** SUPPLIED MATERIAL follows **
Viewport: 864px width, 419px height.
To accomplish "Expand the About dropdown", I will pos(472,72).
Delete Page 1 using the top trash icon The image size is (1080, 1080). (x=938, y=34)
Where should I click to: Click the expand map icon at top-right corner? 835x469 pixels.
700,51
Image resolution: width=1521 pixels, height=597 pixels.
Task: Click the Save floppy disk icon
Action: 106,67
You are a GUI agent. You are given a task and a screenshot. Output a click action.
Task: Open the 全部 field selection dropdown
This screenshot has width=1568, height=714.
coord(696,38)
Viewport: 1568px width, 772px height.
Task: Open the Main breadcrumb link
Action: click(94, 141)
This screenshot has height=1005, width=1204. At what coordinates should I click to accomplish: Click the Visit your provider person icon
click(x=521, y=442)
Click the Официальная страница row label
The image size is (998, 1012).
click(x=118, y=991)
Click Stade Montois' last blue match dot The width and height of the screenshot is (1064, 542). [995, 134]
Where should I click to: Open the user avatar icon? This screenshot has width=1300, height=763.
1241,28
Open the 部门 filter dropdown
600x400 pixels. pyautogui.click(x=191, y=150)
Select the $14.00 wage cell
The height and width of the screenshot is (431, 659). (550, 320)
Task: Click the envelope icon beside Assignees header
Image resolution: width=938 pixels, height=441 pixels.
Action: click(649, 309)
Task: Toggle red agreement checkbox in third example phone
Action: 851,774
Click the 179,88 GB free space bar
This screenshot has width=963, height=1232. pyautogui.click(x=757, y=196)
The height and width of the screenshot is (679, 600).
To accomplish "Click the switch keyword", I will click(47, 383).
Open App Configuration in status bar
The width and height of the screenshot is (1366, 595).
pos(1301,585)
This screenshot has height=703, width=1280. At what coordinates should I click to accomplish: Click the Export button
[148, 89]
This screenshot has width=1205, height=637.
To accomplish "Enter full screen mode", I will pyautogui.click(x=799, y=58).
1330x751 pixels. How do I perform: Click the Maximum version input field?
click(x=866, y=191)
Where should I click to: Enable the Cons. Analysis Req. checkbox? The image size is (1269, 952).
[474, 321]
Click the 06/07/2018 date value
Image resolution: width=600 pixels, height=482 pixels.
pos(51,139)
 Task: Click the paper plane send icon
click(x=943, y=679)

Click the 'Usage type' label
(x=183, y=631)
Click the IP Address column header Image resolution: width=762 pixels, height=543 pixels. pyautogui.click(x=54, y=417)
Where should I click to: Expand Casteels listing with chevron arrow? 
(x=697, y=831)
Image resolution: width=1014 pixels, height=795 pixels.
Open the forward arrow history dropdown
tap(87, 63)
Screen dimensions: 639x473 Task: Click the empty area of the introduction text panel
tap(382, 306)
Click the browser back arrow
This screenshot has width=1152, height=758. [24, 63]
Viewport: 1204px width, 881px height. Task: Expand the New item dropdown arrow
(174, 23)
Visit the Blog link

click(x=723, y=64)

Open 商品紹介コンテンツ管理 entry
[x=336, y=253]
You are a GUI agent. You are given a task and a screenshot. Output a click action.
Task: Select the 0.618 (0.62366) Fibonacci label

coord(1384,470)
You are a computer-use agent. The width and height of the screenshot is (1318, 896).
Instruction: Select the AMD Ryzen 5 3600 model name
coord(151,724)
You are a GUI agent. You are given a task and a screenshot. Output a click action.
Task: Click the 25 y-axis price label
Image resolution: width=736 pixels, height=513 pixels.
** End of SUPPLIED MATERIAL **
#### PROBLEM REQUIREMENTS
Copy the records above exactly as they appear.

#### RESULT FOR THIS EXERCISE
Viewport: 864px width, 419px height.
To accomplish "Expand the About dropdown", I will pos(472,72).
Delete Page 1 using the top trash icon The image size is (1080, 1080). (x=938, y=34)
Where should I click to: Click the expand map icon at top-right corner? 835x469 pixels.
700,51
Image resolution: width=1521 pixels, height=597 pixels.
Task: Click the Save floppy disk icon
Action: 106,67
You are a GUI agent. You are given a task and a screenshot. Output a click action.
Task: Open the 全部 field selection dropdown
This screenshot has width=1568, height=714.
coord(696,38)
Viewport: 1568px width, 772px height.
Task: Open the Main breadcrumb link
Action: click(94, 141)
This screenshot has height=1005, width=1204. At what coordinates should I click to accomplish: Click the Visit your provider person icon
click(x=521, y=442)
Click the Официальная страница row label
The image size is (998, 1012).
click(x=118, y=991)
Click Stade Montois' last blue match dot The width and height of the screenshot is (1064, 542). [995, 134]
Where should I click to: Open the user avatar icon? This screenshot has width=1300, height=763.
1241,28
Open the 部门 filter dropdown
600x400 pixels. pyautogui.click(x=191, y=150)
Select the $14.00 wage cell
The height and width of the screenshot is (431, 659). (550, 320)
Task: Click the envelope icon beside Assignees header
Image resolution: width=938 pixels, height=441 pixels.
Action: click(649, 309)
Task: Toggle red agreement checkbox in third example phone
Action: 851,774
Click the 179,88 GB free space bar
This screenshot has width=963, height=1232. pyautogui.click(x=757, y=196)
The height and width of the screenshot is (679, 600).
To accomplish "Click the switch keyword", I will click(47, 383).
Open App Configuration in status bar
The width and height of the screenshot is (1366, 595).
pos(1301,585)
This screenshot has height=703, width=1280. At what coordinates should I click to accomplish: Click the Export button
[148, 89]
This screenshot has width=1205, height=637.
To accomplish "Enter full screen mode", I will pyautogui.click(x=799, y=58).
1330x751 pixels. How do I perform: Click the Maximum version input field?
click(x=866, y=191)
Where should I click to: Enable the Cons. Analysis Req. checkbox? The image size is (1269, 952).
[474, 321]
Click the 06/07/2018 date value
Image resolution: width=600 pixels, height=482 pixels.
pos(51,139)
 Task: Click the paper plane send icon
click(x=943, y=679)

Click the 'Usage type' label
(x=183, y=631)
Click the IP Address column header Image resolution: width=762 pixels, height=543 pixels. pyautogui.click(x=54, y=417)
Where should I click to: Expand Casteels listing with chevron arrow? 
(x=697, y=831)
Image resolution: width=1014 pixels, height=795 pixels.
Open the forward arrow history dropdown
tap(87, 63)
Screen dimensions: 639x473 Task: Click the empty area of the introduction text panel
tap(382, 306)
Click the browser back arrow
This screenshot has width=1152, height=758. [24, 63]
Viewport: 1204px width, 881px height. Task: Expand the New item dropdown arrow
(174, 23)
Visit the Blog link

click(x=723, y=64)

Open 商品紹介コンテンツ管理 entry
[x=336, y=253]
You are a GUI agent. You are given a task and a screenshot. Output a click action.
Task: Select the 0.618 (0.62366) Fibonacci label

coord(1384,470)
You are a computer-use agent. The width and height of the screenshot is (1318, 896).
Instruction: Select the AMD Ryzen 5 3600 model name
coord(151,724)
You are a GUI agent. You are given a task and a screenshot. Output a click action.
Task: Click the 25 y-axis price label
Image resolution: width=736 pixels, height=513 pixels.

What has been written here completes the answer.